When I visited Ann Pasternak Slater last fall, I asked if her husband, the writer Craig Raine, might have a copy of the famously blistering review he wrote of Joseph Brodsky‘s poetry. I say “famous,” but my efforts had failed to uncover any copy of the review in any library. He hadn’t, but some weeks later she wrote that he had suggested I look up the review in his 500+ page book of essays, In Defense of T.S. Eliot.  Feeling a little rebuffed, I nevertheless found a copy of the book in Stanford’s Green Library, and I must say that he’s rather won me over, on every subject except Brodsky.

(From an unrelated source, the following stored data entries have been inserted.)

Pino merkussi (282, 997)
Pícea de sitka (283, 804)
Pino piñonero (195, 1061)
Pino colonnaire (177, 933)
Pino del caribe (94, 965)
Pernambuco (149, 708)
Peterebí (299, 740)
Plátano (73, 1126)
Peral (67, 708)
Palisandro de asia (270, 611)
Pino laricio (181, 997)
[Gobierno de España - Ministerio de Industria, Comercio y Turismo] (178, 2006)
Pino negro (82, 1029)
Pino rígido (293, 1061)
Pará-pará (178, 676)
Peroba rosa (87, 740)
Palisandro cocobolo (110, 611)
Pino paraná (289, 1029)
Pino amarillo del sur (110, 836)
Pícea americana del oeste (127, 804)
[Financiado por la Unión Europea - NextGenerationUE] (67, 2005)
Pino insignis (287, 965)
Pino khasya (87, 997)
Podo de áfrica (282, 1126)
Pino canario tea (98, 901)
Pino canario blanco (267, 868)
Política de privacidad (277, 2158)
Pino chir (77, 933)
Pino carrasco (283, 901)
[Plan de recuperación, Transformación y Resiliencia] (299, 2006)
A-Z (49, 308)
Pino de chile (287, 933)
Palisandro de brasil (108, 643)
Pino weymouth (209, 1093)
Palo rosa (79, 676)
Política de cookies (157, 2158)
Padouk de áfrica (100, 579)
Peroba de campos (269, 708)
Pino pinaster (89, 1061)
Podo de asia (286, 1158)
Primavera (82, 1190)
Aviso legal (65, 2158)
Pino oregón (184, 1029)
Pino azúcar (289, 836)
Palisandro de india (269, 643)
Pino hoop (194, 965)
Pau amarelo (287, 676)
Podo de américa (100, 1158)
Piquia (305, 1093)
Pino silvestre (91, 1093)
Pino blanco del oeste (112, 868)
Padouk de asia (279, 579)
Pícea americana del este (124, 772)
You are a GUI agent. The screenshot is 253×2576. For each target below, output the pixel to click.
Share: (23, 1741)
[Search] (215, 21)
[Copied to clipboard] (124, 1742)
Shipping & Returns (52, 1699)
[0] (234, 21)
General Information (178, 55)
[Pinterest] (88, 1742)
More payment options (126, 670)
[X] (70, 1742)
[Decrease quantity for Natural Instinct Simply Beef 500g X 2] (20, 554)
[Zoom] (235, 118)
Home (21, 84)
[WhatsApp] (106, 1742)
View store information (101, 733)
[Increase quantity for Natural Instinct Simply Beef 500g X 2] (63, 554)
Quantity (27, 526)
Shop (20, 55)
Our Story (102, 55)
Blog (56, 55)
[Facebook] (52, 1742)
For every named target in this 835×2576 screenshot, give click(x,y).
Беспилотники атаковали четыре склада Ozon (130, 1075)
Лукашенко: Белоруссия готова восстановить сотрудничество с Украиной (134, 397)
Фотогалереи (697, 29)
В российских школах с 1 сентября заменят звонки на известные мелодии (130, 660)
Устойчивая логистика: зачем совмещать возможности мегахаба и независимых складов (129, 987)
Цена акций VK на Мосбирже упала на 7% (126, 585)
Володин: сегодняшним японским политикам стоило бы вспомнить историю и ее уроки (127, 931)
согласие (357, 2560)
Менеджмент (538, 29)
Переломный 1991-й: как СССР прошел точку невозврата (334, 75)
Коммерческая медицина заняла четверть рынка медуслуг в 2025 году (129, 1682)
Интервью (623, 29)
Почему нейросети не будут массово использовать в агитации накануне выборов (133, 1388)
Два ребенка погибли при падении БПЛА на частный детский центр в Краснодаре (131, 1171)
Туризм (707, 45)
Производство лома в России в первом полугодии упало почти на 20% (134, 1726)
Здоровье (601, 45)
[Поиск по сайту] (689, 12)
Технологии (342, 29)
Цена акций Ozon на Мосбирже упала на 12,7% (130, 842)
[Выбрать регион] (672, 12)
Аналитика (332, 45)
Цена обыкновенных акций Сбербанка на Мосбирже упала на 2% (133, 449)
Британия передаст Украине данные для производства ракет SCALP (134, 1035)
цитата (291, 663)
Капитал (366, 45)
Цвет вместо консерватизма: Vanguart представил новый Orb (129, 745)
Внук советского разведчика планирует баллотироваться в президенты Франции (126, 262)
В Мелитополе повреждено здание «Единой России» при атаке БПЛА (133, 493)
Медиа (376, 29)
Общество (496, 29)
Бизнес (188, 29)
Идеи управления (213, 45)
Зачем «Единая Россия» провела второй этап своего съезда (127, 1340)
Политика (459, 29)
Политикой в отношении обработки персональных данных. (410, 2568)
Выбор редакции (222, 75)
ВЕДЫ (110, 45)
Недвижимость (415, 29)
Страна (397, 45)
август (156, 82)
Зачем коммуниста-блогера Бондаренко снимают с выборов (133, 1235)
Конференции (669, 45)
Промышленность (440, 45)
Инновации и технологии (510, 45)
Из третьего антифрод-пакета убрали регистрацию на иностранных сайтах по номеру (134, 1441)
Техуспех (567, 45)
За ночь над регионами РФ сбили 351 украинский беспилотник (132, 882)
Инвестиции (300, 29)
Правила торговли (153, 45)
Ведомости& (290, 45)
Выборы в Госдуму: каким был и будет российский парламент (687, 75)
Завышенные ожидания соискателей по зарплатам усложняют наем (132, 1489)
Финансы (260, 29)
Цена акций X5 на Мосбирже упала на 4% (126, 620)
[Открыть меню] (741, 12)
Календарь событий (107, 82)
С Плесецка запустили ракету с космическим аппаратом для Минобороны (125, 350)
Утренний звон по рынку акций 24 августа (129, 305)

This paragraph, in particular, from the essay “A Book that Changed My Life,” about finding Vladimir Nabokov‘s Lolita as a 14-year-old boarding school student in 1959:

“I settled to read this dirty book – undeceived by the international tributes to Nabokov’s art which were anthologized at the back – and was at once bouleversé by the first paragraph, which had, as it turned out, a particular personal message from Nabokov to me. It was this: the word has a life of its own, a sound of its own and a shape of its own. It isn’t simply a harmless drudge, it is also a monarch with a retinue of associations. It lives in the kingdom of the mouth and the mind. If it is to obey you, you must cherish it as an individual and respect its unique powers and properties. Every word is irreplaceable, as Roget paradoxically but invariably demonstrates.”

Coincidentally, today’s Washington Post announced the death of 77-year-old Dmitri Nabokov, the author’s son, whose position as heir inevitably meant much of his life was spent protecting his father’s literary legacy and translating and editing his father’s plays, poems, stories, including the novella The Enchanter and the Selected Letters.

“My father is gradually marching — with his two favorite writers, Pushkin and Joyce — arm in arm into the pantheon to join the greatest of all, Shakespeare, who is waiting for them,” Nabokov told The Associated Press in a 2009 interview. “I like to think that I did my bit to keep things on track.”